■ **ACTIVITY**
Look for the line with "This screenshot has" in the entries below, then extract that line and all lines after it exactly, with pictures left out.

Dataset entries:
====

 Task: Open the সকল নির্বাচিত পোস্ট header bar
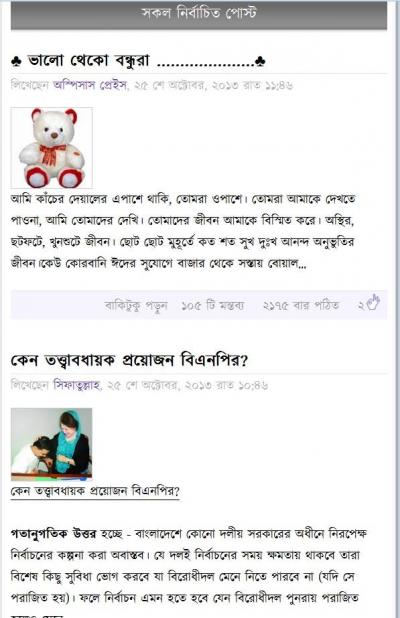(199, 15)
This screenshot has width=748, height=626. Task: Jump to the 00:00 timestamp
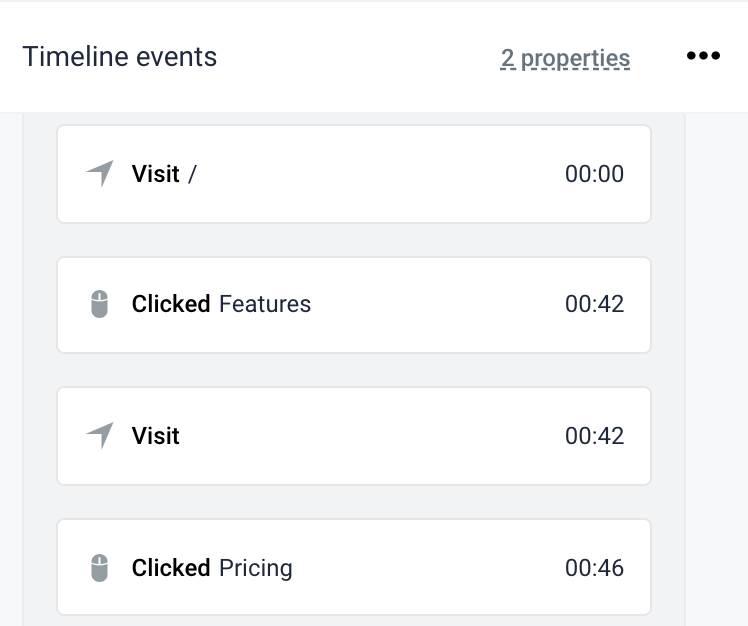coord(594,174)
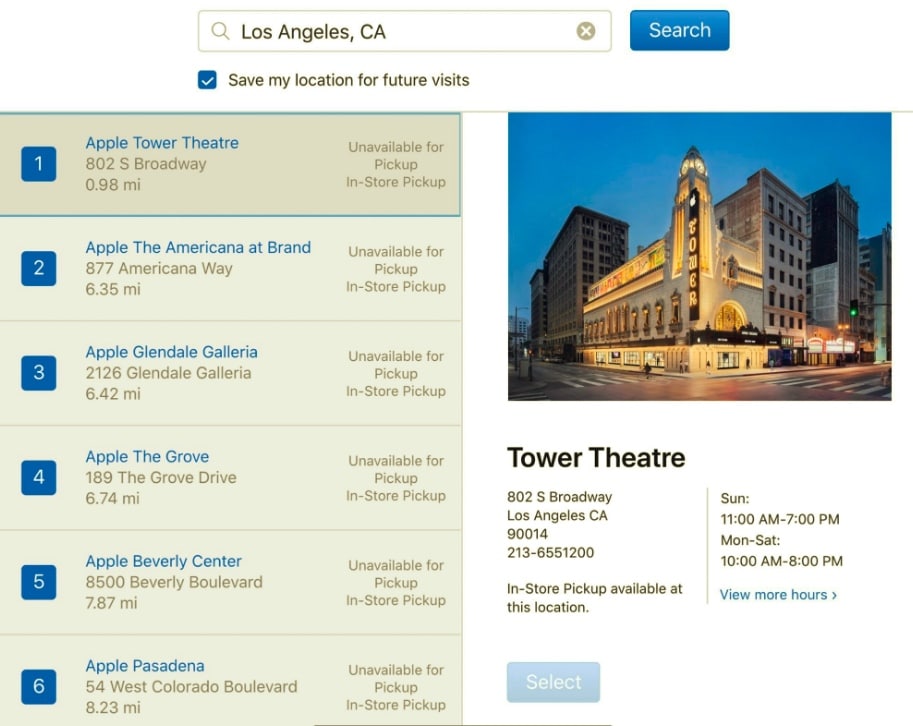Screen dimensions: 913x726
Task: Click the number 4 store badge
Action: pyautogui.click(x=39, y=477)
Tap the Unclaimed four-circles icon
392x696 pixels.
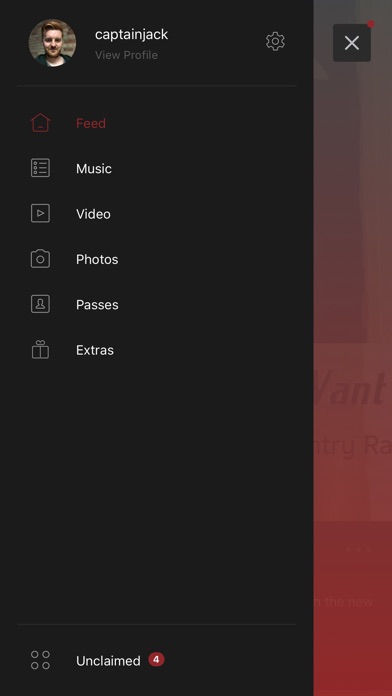[x=40, y=660]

====

■ **WRITTEN SOLUTION**
This screenshot has width=748, height=626. Task: Jump to the 00:00 timestamp
coord(594,174)
Screen dimensions: 913x726
Task: Click the number 4 store badge
Action: pyautogui.click(x=39, y=477)
Tap the Unclaimed four-circles icon
392x696 pixels.
[x=40, y=660]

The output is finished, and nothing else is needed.